Datos para localizar objetivos visibles:
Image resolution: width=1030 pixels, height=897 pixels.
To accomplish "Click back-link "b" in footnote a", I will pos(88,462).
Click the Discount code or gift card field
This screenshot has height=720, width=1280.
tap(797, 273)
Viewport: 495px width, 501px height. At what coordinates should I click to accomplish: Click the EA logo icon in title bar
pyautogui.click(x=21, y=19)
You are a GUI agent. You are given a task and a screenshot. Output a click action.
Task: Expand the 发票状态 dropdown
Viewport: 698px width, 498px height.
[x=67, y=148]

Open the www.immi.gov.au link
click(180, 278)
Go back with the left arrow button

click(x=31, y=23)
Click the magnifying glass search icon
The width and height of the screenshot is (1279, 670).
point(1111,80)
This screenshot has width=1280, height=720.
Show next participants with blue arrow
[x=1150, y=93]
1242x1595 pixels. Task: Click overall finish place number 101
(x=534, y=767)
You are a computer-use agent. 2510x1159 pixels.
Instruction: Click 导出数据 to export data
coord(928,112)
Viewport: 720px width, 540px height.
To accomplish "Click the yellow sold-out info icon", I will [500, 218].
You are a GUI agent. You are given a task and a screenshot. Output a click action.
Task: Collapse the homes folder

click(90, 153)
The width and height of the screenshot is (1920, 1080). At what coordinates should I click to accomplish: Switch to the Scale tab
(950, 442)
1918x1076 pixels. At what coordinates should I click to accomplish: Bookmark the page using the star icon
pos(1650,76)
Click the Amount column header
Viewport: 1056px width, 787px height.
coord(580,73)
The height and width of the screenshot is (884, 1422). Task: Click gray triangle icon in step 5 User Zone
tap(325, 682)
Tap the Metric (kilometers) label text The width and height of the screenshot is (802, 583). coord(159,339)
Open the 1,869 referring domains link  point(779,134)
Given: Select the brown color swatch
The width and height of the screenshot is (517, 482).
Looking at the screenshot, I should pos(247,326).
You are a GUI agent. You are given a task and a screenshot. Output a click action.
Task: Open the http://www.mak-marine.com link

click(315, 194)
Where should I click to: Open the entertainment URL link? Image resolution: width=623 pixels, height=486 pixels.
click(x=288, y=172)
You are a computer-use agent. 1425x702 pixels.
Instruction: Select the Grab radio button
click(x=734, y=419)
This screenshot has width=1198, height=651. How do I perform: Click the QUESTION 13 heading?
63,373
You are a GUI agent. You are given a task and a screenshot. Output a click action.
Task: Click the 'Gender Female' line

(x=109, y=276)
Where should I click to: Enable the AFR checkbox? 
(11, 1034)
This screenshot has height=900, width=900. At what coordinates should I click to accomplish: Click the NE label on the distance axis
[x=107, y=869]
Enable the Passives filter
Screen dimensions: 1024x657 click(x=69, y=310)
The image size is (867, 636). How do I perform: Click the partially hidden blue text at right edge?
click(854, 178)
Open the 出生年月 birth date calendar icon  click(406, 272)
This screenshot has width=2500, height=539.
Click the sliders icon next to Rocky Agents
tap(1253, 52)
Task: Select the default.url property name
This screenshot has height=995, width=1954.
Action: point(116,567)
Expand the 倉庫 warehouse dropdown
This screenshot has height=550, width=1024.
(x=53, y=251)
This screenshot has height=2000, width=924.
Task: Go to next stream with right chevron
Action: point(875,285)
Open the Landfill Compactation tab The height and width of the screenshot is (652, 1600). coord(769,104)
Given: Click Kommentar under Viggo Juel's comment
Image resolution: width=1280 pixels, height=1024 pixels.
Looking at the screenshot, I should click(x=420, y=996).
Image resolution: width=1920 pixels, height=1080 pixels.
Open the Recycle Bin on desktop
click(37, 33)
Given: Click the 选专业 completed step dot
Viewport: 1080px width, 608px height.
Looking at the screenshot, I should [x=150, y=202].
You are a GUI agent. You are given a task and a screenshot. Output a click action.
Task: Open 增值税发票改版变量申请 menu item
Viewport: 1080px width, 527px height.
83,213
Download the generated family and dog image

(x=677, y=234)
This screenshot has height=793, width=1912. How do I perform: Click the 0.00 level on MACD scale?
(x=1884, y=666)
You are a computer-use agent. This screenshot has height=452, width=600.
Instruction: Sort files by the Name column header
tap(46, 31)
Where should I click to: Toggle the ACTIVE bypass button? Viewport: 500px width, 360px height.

**Tarea del ejercicio**: Devuelve sin ningún cambio las líneas del listado desde la que contiene "Enable the Passives filter" hasta la que contiene "click(37, 33)", incluidas ambas.

**Resultado de la tarea**:
Enable the Passives filter
Screen dimensions: 1024x657 click(x=69, y=310)
The image size is (867, 636). How do I perform: Click the partially hidden blue text at right edge?
click(854, 178)
Open the 出生年月 birth date calendar icon  click(406, 272)
This screenshot has width=2500, height=539.
Click the sliders icon next to Rocky Agents
tap(1253, 52)
Task: Select the default.url property name
This screenshot has height=995, width=1954.
Action: point(116,567)
Expand the 倉庫 warehouse dropdown
This screenshot has height=550, width=1024.
(x=53, y=251)
This screenshot has height=2000, width=924.
Task: Go to next stream with right chevron
Action: point(875,285)
Open the Landfill Compactation tab The height and width of the screenshot is (652, 1600). coord(769,104)
Given: Click Kommentar under Viggo Juel's comment
Image resolution: width=1280 pixels, height=1024 pixels.
Looking at the screenshot, I should click(x=420, y=996).
Image resolution: width=1920 pixels, height=1080 pixels.
Open the Recycle Bin on desktop
click(37, 33)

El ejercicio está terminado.